Lavish wedding ebbs under luxury ban
A lavish wedding banquet in Taiyuan, North China's Shanxi province, July 1, 2013. [Photo/CFP] |
SHIJIAZHUANG - With no expensive banquet or rituals, Li Yefei and her husband held their wedding ceremony in a meeting room at a cost of 500 yuan (about $81).
Li, 28, a civil servant in North China's Hebei province, put her wedding to bed in just 15 minutes with no firecrackers, wedding planner or banquet for dozens of family members and colleagues.
"This marriage is a novelty and simple. It saved our time and freed others from the obligation of buying things that no one needs," Li said.
The forthcoming week of national holidays has been seen as a perfect time for Chinese young couples to get hitched, but increasingly, or at least for those who work in government, a rather low-profile approach is the order of the day, at least during the national frugality campaign.
In China, there has been an amazing growth in sectors which didn't even existed twenty years ago and lavish weddings have become almost de rigueur in China.
According to a wedding planning agency, the average cost of a wedding in China is around 100,000 yuan, although the company has handled weddings that have cost a staggering 10 million yuan.
The craze to vie with others with grand ceremonies has become an excuse for superfluous waste and heavy "red envelope" obligations, which have just become another way for bribes to be taken and delivered.
In Shijiazhuang, capital city of Hebei, the cost at wedding banquets has hit 700 million yuan annually, while each cash gift floats from 100 to many thousands, reports said.
Lavish wedding ceremonies funded by officials or coal barons who marrying off their daughters by spending millions or even hundreds of millions have made headlines recently, breeding grumbling discontent among the public.
"We are promoting thrifty wedding ceremonies to put a brake on extravagance and waste," said Xu Zhenke, director of the discipline office in Hebei's civil affairs department.
Disciplinary authorities of the Communist Party of China (CPC) have repeatedly barred officials from inviting subordinates to social events, holding luxury banquets and receiving large cash gifts, or other presents.
Such moves chime with the central government's call for elimination of the four "evil winds" -- formalism, bureaucracy, hedonism and extravagance -- a expansion of the CPC leadership's "eight-point" rules on bureaucratic reform issued late last year.
In July, the CPC head of a poverty stricken township in Hebei was sacked over his daughter's extravagant wedding which cost as much as 200,000 yuan for the wedding banquet and generated 1 million yuan in gifts from others.

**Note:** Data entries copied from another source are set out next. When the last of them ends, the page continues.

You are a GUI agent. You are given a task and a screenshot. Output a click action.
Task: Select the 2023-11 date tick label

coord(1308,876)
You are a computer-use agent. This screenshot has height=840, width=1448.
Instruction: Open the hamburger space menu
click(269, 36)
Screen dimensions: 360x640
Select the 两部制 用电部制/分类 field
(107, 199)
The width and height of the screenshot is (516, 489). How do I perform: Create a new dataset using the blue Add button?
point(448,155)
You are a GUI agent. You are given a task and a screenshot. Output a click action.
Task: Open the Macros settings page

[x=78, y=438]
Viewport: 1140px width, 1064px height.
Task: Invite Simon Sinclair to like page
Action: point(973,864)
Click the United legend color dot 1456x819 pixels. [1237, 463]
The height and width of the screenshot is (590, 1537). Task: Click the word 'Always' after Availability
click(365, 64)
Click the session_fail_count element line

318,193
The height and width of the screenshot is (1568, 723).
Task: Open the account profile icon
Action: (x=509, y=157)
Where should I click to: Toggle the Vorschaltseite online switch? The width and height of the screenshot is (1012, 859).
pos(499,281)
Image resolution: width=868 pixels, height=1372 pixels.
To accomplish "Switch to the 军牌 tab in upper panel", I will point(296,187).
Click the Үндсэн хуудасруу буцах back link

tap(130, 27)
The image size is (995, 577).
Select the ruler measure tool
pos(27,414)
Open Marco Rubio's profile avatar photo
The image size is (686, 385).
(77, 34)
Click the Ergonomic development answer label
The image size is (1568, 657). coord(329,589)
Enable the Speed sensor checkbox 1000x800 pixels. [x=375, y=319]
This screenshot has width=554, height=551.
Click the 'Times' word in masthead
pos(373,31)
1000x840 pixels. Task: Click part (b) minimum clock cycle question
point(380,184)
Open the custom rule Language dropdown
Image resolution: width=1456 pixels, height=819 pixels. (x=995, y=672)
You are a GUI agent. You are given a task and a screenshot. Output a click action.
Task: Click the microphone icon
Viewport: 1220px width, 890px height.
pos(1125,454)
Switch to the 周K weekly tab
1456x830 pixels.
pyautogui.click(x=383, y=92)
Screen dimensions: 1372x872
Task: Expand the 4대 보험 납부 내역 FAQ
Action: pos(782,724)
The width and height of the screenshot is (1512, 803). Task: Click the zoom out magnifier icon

A deputy procurator general of Ruicheng county in North China's Shanxi province was fired for hosting a banqueting with over 100 tables over four days and accepting a large sum of money.
Gu Huaipu, head of Hebei provincial civil affairs department, said the wedding should be a solemn testimony of the start of a marriage, which has gradually been converted by "covert" conduct.
The frugality campaign will help the wedding to return to its traditional meaning, according to Gu.